Os que buscam um propósito e um sentido para viver ficariam pasmos se tivessem ido à missa de certo empreendedor. Ele planejou tudo. A lista de convidados, as músicas e os músicos que cantariam e no final da cerimônia, cada um recebeu uma pequena caixa de madeira. Dentro, o livro Autobiografia de um iogue, escrito pelo indiano Paramahansa Yogananda em 1946.
O livro fala da busca tranquila daquilo que você é agora. “Não são os seus pensamentos passageiros, suas ideias brilhantes ou seus hábitos diários que controlam sua vida. Viva de forma simples. Não seja pego pela máquina do mundo.
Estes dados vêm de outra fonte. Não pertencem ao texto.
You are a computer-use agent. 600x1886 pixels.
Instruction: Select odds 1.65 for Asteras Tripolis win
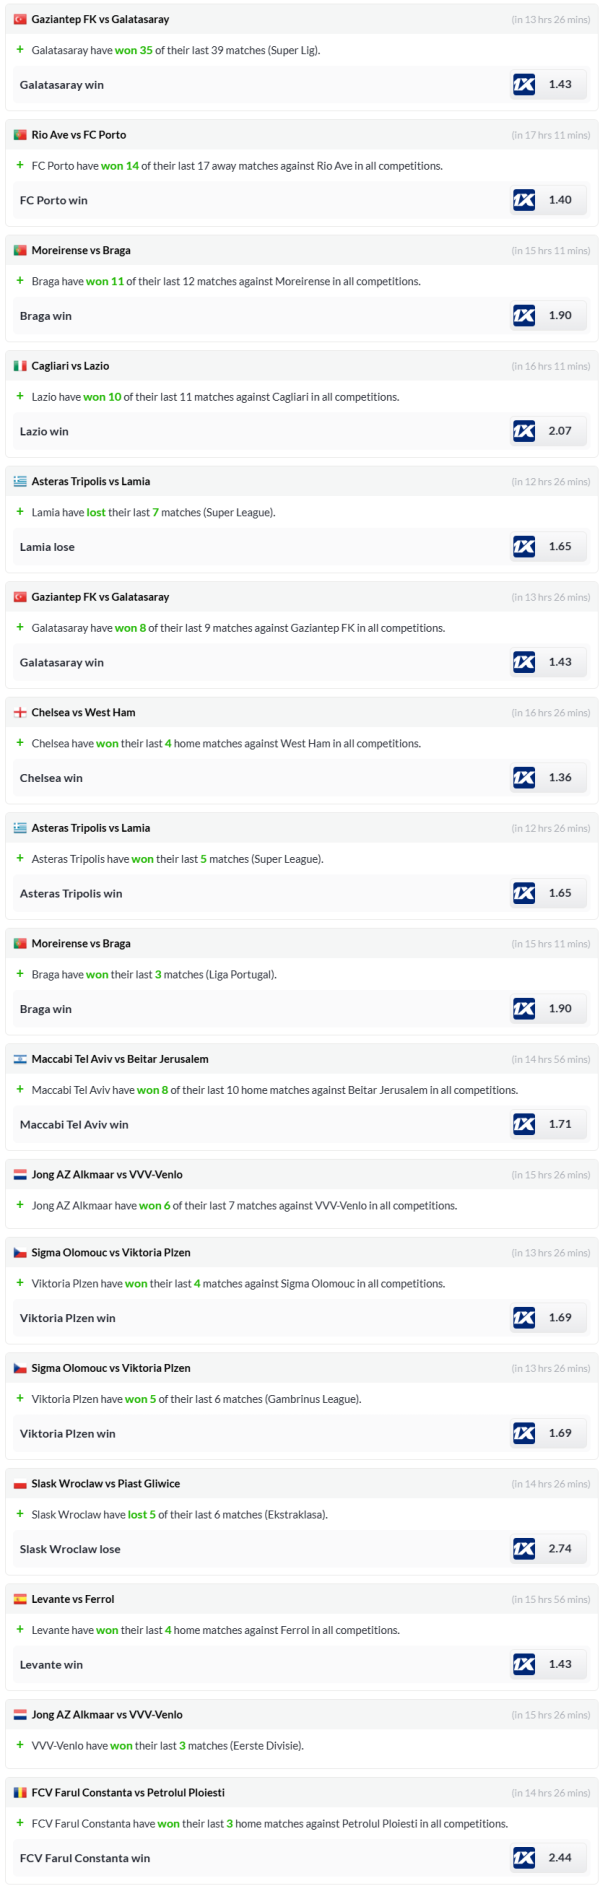pos(560,893)
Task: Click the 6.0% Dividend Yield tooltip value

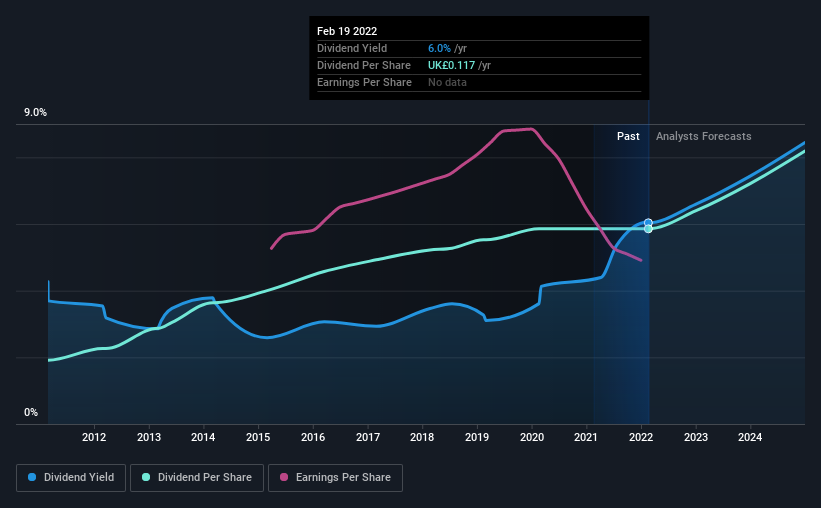Action: (x=439, y=48)
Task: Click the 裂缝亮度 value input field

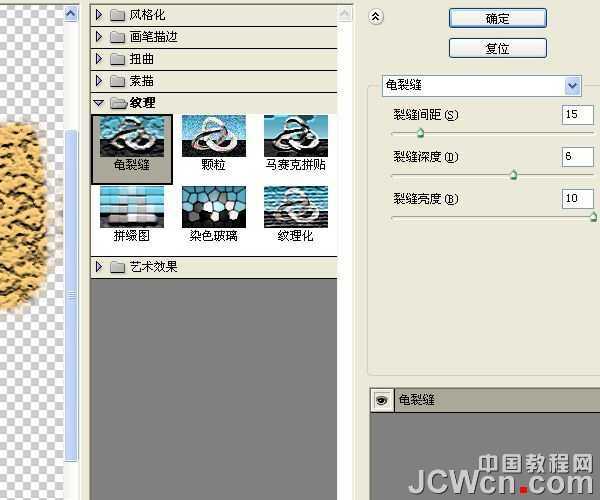Action: (577, 199)
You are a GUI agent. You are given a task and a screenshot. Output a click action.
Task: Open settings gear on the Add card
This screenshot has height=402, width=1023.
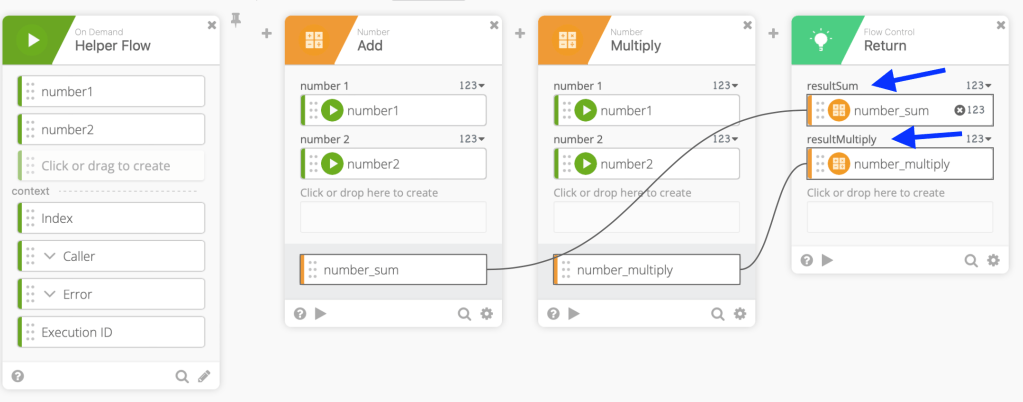[x=487, y=313]
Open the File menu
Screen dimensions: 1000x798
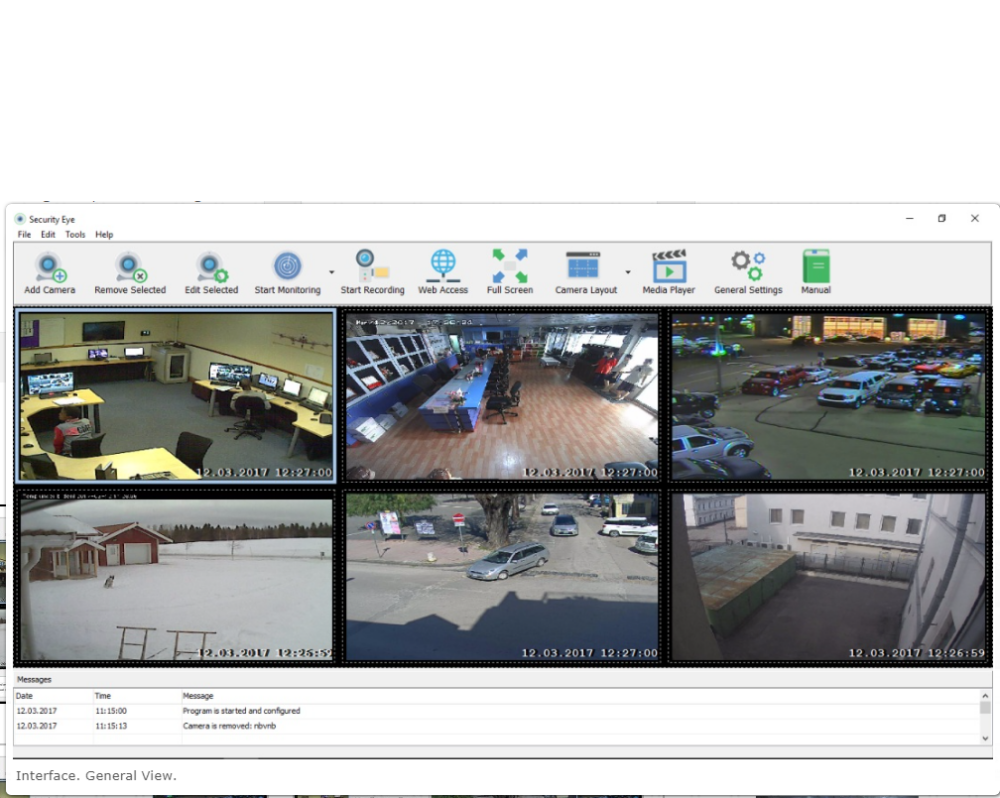point(24,235)
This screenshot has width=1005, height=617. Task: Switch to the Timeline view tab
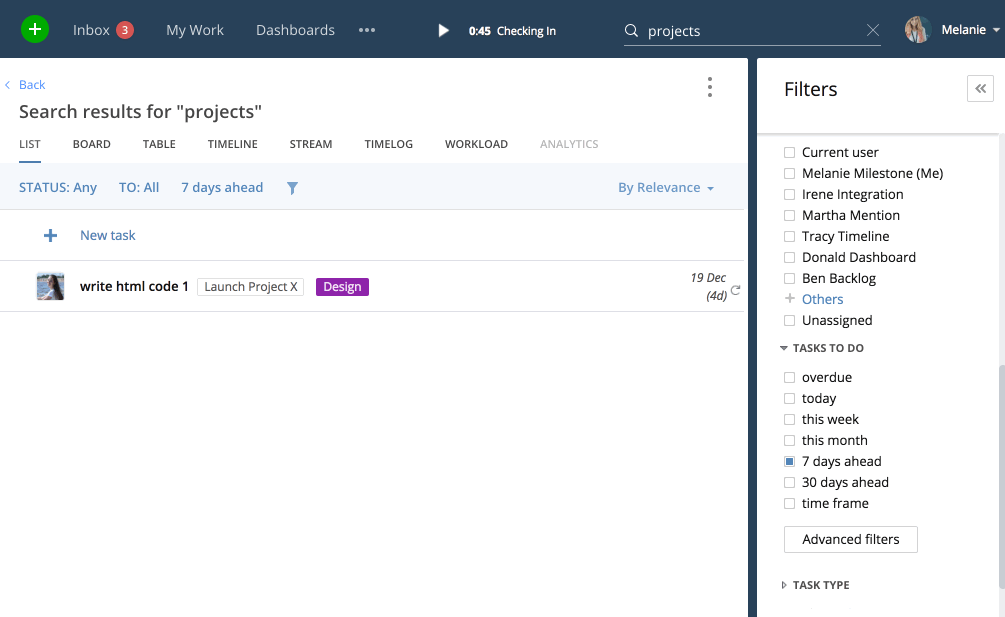(232, 144)
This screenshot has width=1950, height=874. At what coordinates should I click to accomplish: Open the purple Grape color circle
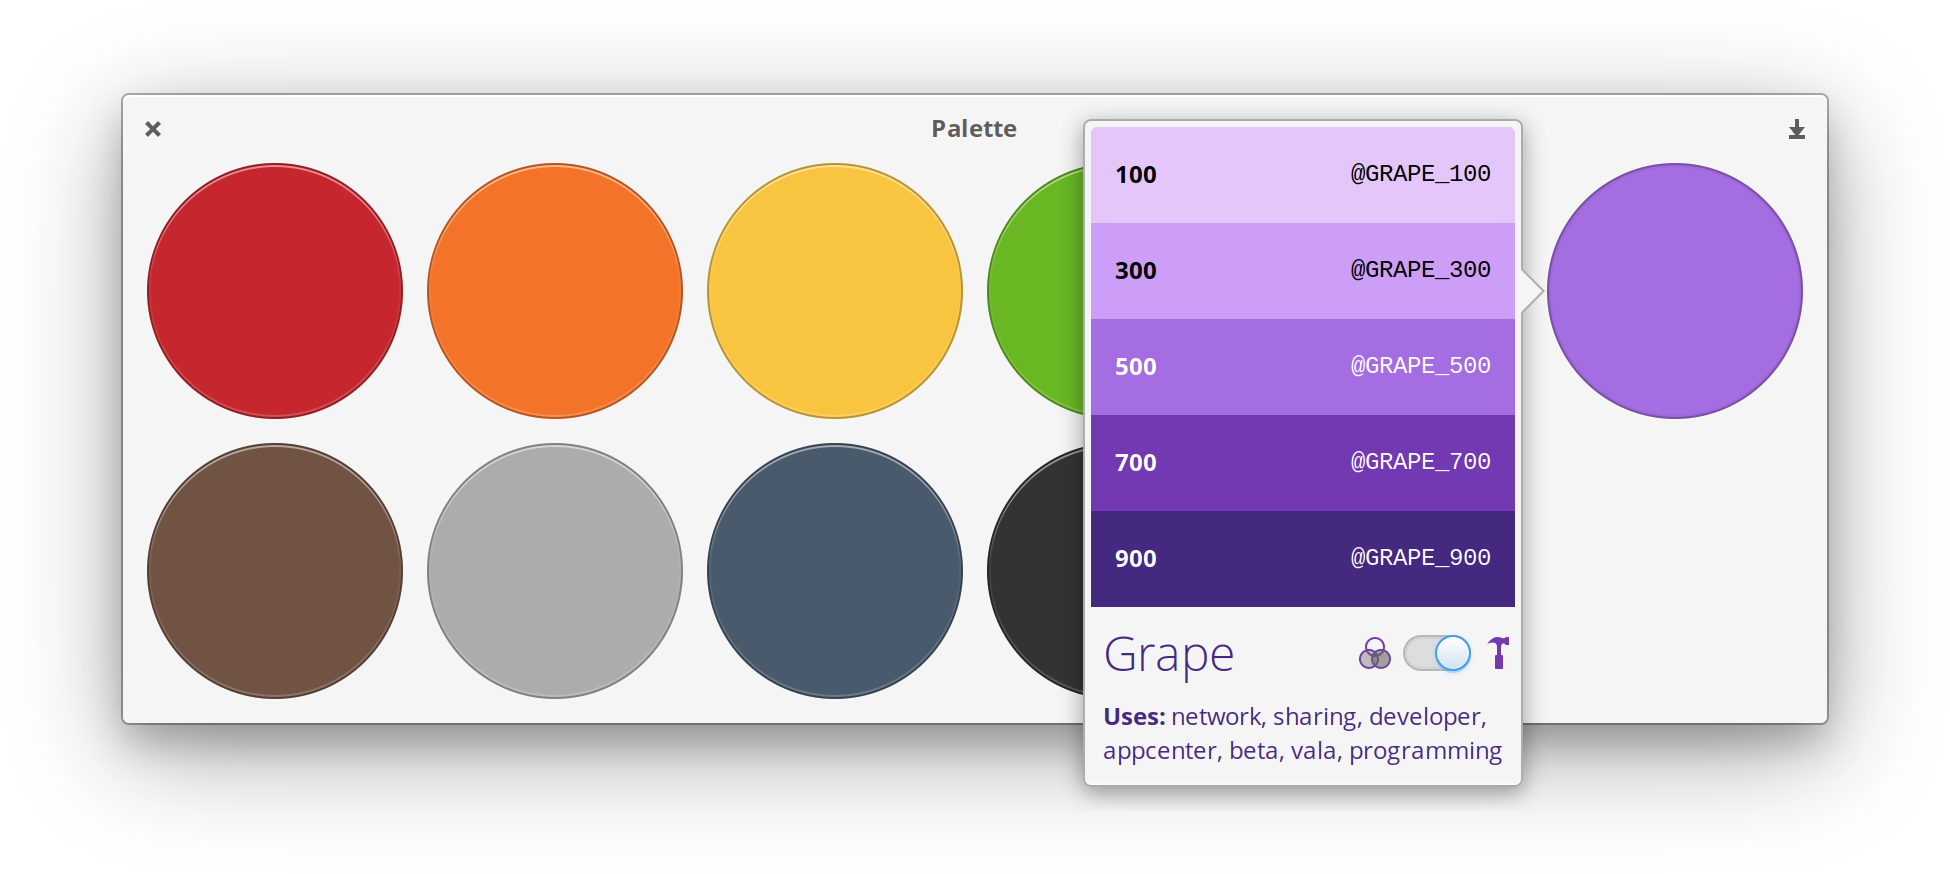1674,291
Isto é muito exigente. Quando conseguir o que é exigido, sua mente já estará em busca de outra coisa, seu coração já estará machucado e seu corpo estará doendo. Aprenda a arte de viver a sua verdade. Seja feliz agora.” E “mantenha-se calmo, sereno e sempre no comando de si mesmo. Descobrirá como é fácil lidar com isto”.
E para viver bem o agora, é preciso ser menos para estar mais leve e concentrado, sem as ancoras do passado ou as velas ao vento do futuro. “Esqueça o passado. Isto já saiu do seu domínio. Também não se concentre no futuro, isto ainda está além do seu alcance. Mas controle o presente. Viva intensamente bem agora. Cada futuro é determinado por cada presente”.  “Viva o seu presente de forma séria e sábia”. Só assim será verdadeiramente mais você agora.
Por fim, você não deveria viver pelos outros. Sempre haverá alguém mais do que você em alguma coisa e “o poder dos desejos não realizados é a causa de toda escravidão de um homem”. Mas “há um imã em seu coração que atrairá amigos verdadeiros. O imã é o desprendimento, o pensar nos outros antes. Quando se aprende a viver para os outros, eles viverão por você”.
E ao viver verdadeiramente a sua vida, descobrirá que as “oportunidades na vida vêm pela criação e não por acaso. Você mesmo, agora ou no passado, criou todas as oportunidades que passaram pelo seu caminho”.
Steve Jobs leu o livro Autobiografia de um iogue aos 19 anos, pouco antes de visitar a Índia. Após seu retorno, leu o livro todos os anos até a sua morte aos 56 anos. Era o único livro que tinha em seu iPad. E mesmo após o seu falecimento, todos sabiam que Jobs estava lá, na sua missa, distribuindo para cada convidado a pequena caixa de madeira com seu livro favorito dentro. Ele tinha criado aquela oportunidade!